当前位置：首页 > news >正文

Ocean: Object-aware Anchor-free Tracking

news 2025/7/13 17:31:28

领域：Object tracking
It aims to infer the location of an arbitrary target in a video sequence, given only its location in the first frame

问题/现象：

Anchor-based Siamese trackers have achieved remarkable advancements in accuracy, yet the further improvement is restricted by the lagged tracking robustness.
即Anchor-based Siamese trackers精确度还行但鲁棒性不行
In prior Siamese tracking approaches, the classification confidence is estimated by the feature sampled from a fixed regular region in the feature map. This sampled feature depicts a fixed local region of the image, and it is not scalable to the change of object scale. As a result, the classification confidence is not reliable in distinguishing the target object from complex background.
分类置信度是通过从固定的局部区域得到的特征估计出来的，所以当物体尺度变化的时候它并不会改变。所以当要从复杂的背景区分目标物体时，这个分类器是不可靠的。
regression network in anchor-based methods is only trained on the positive anchor boxes. This mechanism makes it difficult to refine the anchors whose overlap with the target objects are small.

This will cause tracking failures especially when the classification results are not reliable. The regression network is incapable of rectifying this weak prediction because it is previously unseen in the training set.

原因是因为anchor-based methods的回归网络仅在正样本（当框和目标物体的重合超过一个标准时，称这个框为正样本）上训练（训练集中只有分类正确的时候，offset是什么。没有分类错误的样本）。这使得它很难去refine anchors当anchor和目标物体的重叠很少时（因为这个时候的框为负样本，previously unseen in the training set.，先前/训练时没见过这样的）。
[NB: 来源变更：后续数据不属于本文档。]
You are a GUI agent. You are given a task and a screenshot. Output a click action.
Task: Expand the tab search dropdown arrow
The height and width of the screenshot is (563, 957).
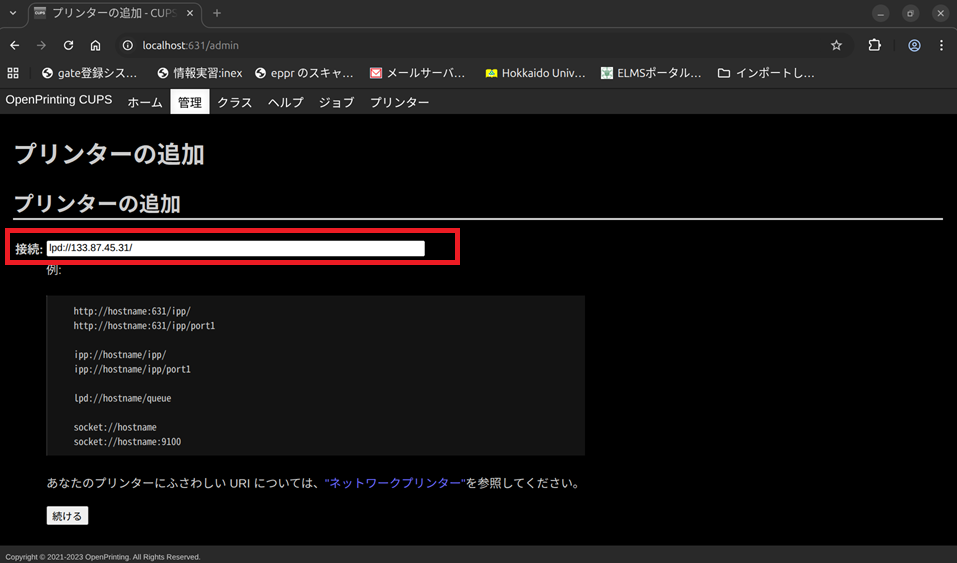pyautogui.click(x=12, y=13)
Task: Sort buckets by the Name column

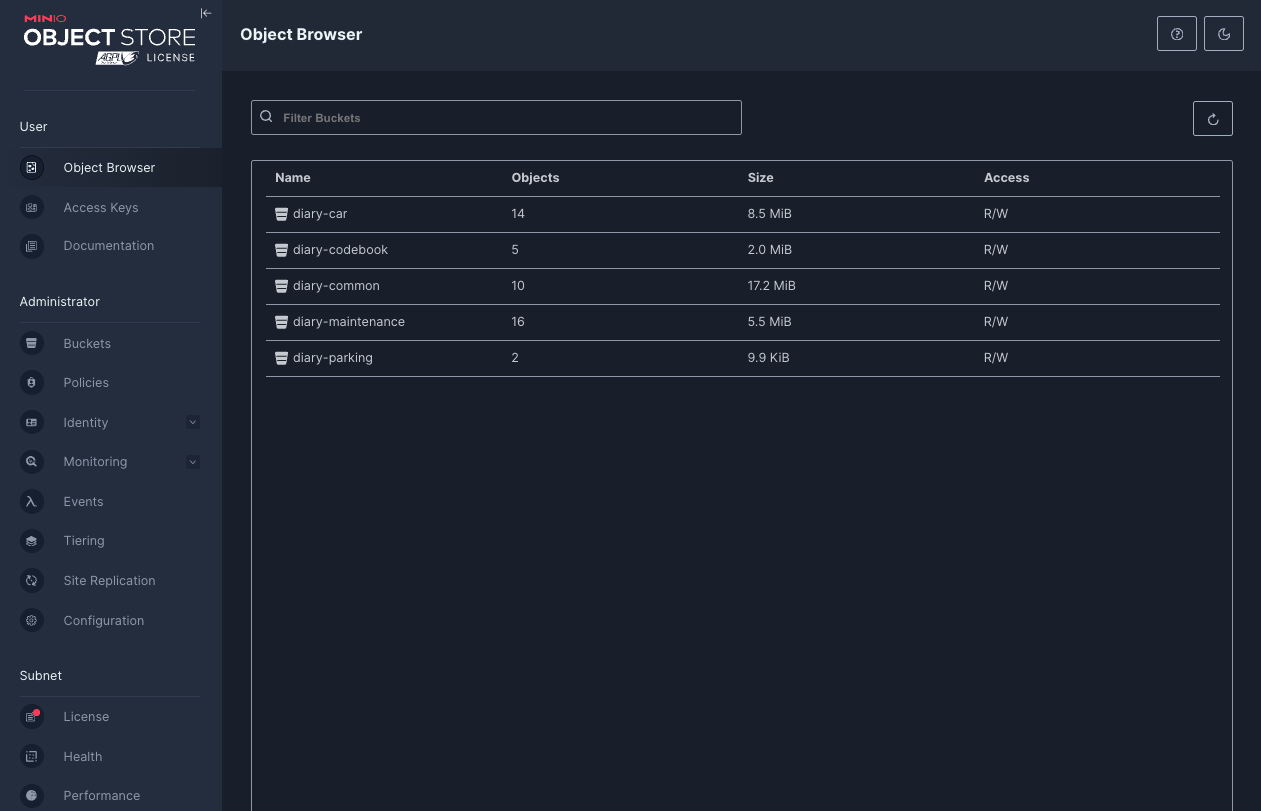Action: tap(292, 177)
也就是当前面分类错误的时候，后面的回归网络也没有修正这个不准确的预测的能力

can we design a bounding-box regressor with the capability of rectifying inaccurate predictions?

YES!
在这里插入图片描述

这篇文章提出的跟踪器哈哈：Object-aware Anchor-Free Networks(Ocean)
(对应上述问题123)

consists of two components: an object-aware classification network and a bounding-box regression network.(anchor free的)
The classification is in charge of determining whether a region belongs to foreground or background
分类器分出前景和背景（分类只采样距离中心近的点为正样本）(同时使用了object-aware feature和regular-region feature。与之前anchor free方法，如FCOS不同的是增加了一个object-aware feature，且FCOS分类和回归都是计算所有落在GT内的点；)
introduce a feature alignment module to learn an object-aware feature from predicted bounding boxes. The object-aware feature can further contribute to the classification of target objects and background.
同时引进一个特征对齐的模块来学习 object-aware feature，使得更好的实现背景和目标物体之间的区分，也获得了一个全局的外观描述。
实现：将卷积核的固定采样位置对齐到预测的回归box（图2c）。回归box是通过bounding-box regression network得来的哦。对于classification map上的每个位置(dx, dy)，都有一个对应的回归预测框M=(mx, my, mw, mh)，mx, my表示中心，mw, mh表示宽高。目标就是从候选框M中采样特征来预测(dx, dy)的分类得分。
regression aims to predict the distances from each pixel within the target objects to the four sides of the groundtruth bounding boxes.
回归用来预测目标物体中的每个像素点到真实锚框的四条边的距离。(训练时候的样本是all the pixels in the groundtruth bounding box)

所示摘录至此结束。